== Выбранный отрывок ==

Уже через несколько лет коллекция стала прирастать во все большей степени дарами. Благодатов дружил с художниками, целая стена в квартире завешена его портретами кисти разных авторов. Домой к Благодатовым стали ходить посетители. Люди просто звонили: «Мы услышали, что вы собираете картины, можно прийти посмотреть?» Ходили коллеги, студенты, другие художники. Благодатов был очень воодушевлен: он почувствовал, что не просто собирает то, что ему нравится, а делает что-то полезное и интересное людям. До сих пор одной из главных функций своей коллекции и коллекционирования в целом он считает популяризаторскую. Именно поэтому, когда стало «можно», он с энтузиазмом начал выставочную деятельность. Первая выставка из коллекции Николая и Раисы Благодатовых прошла в 1988 году в ДК им. Я. М. Свердлова в Ленинграде. В 1987 году художественный энтузиаст Иосиф Храбрый создал Объединение художников, искусствоведов и любителей искусства «Вернисаж», и «Вернисаж» проводил в ДК им. Я. М. Свердлова двухдневные выставки. До коллекции Благодатовых там прошли выставки митьков, «Новых художников», Соломона Россина. С тех пор выставки из коллекции Благодатовых исчисляются десятками. Одна из самых ярких недавних — на фестивале «Живая Пермь» в 2010 году, когда в Перми была реконструирована квартира коллекционера со всей обстановкой, включая рояль (правда, реконструкторы поставили пианино: не могли поверить, что в двухкомнатной живопырке может разместиться рояль), так же шпалерно завешанная картинами.

===
== Данные ==

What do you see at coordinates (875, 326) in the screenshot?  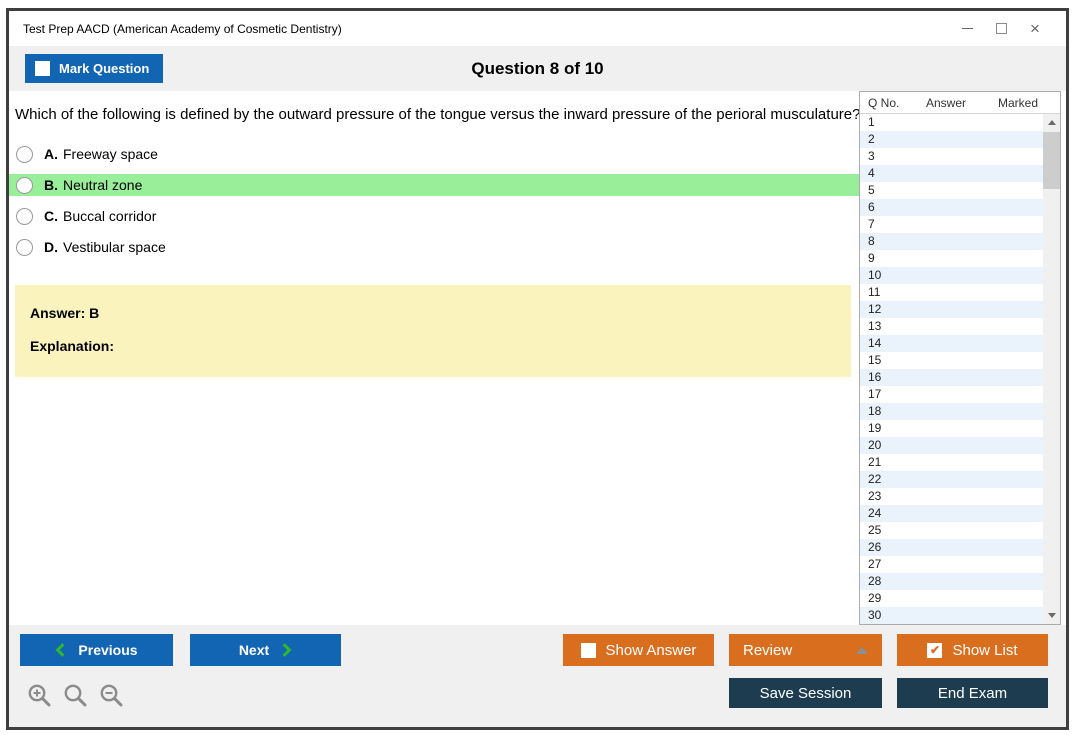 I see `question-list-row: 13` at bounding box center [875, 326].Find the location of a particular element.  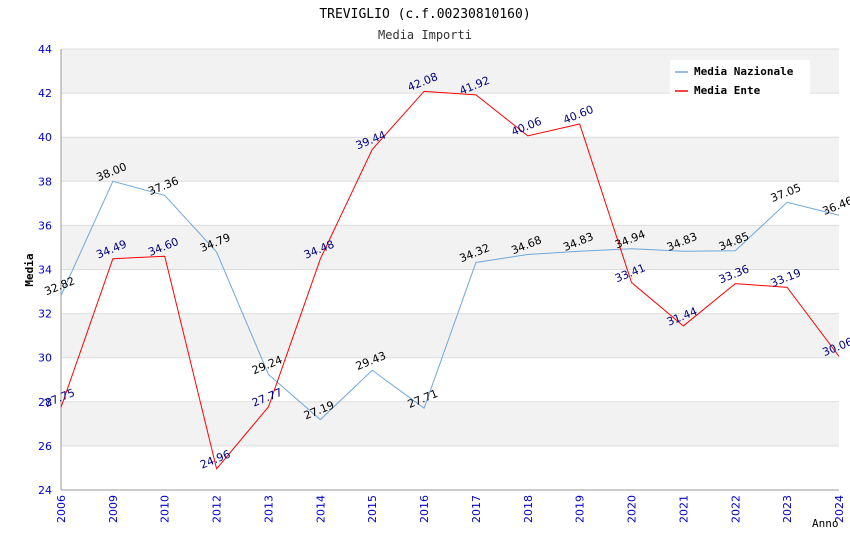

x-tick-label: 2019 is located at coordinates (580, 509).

===
== Данные ==

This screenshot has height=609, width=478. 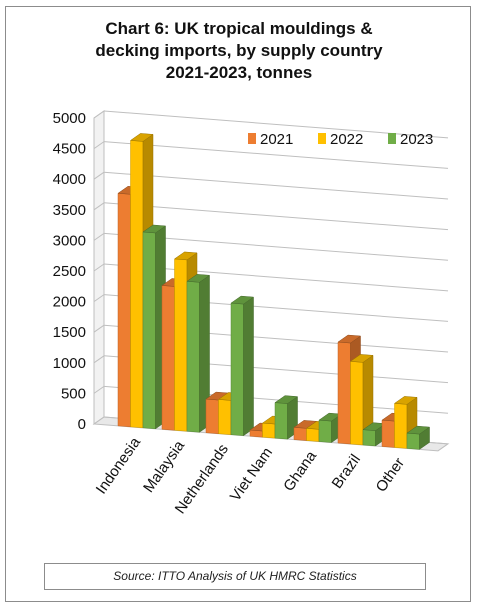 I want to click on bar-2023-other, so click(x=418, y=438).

===

Задание:
Напишите продолжение отрывка о коллекции Николая и Раисы Благодатовых, начиная сразу после его последнего предложения.

Результат:
«Неужели у вас не было проблем с КГБ? — спрашиваю я. — Ведь всех пасли, особенно общавшихся с эмигрантами». «Возможно, где-то я и был на заметке, но ни разу этого не почувствовал. Я вел себя тихо: квартирных выставок не устраивал, прямым диссидентством не занимался. Борис Иванов, издатель самиздатовского журнала “Часы” предлагал мне писать туда заметки о неофициальном искусстве; я отказался, опасаясь в первую очередь за жену: я ведь был просто инженером, а она преподавала французский язык в педагогическом институте, писала диссертацию, один звонок — и попрут запросто». — «А ОБХСС? Ни у кого не возникала вопросов, на какие деньги простой инженер позволяет себе такое красивое хобби, собирать картины?» — «Да нет. Красивая жизнь в их представлениях была — машина, дача, квартира семикомнатная, отдых в Гаграх. А у меня ни квартиры, ни машины, а картины… Опять же в их представлениях дорогая картина — это как в антикварном салоне: какой-нибудь сверкающий а-ля Айвазовский или одалиска обнаженная в золоченой раме. А то, что эта мазня может чего-то стоить, никому и в голову не приходило. Власти не следили за тем, куда двигаются такие работы и за какую цену. Их интересовала привязка к уголовным политическим делам. Иностранец пришел, купил картину — это да, это повод присмотреться. И это, кстати, потом повредило, потому что зрительский интерес упал, как только такое искусство перестало быть запретным. Вы можете себе представить, чтобы сегодня на выставку какого-нибудь Толика Басина стояла многочасовая очередь?»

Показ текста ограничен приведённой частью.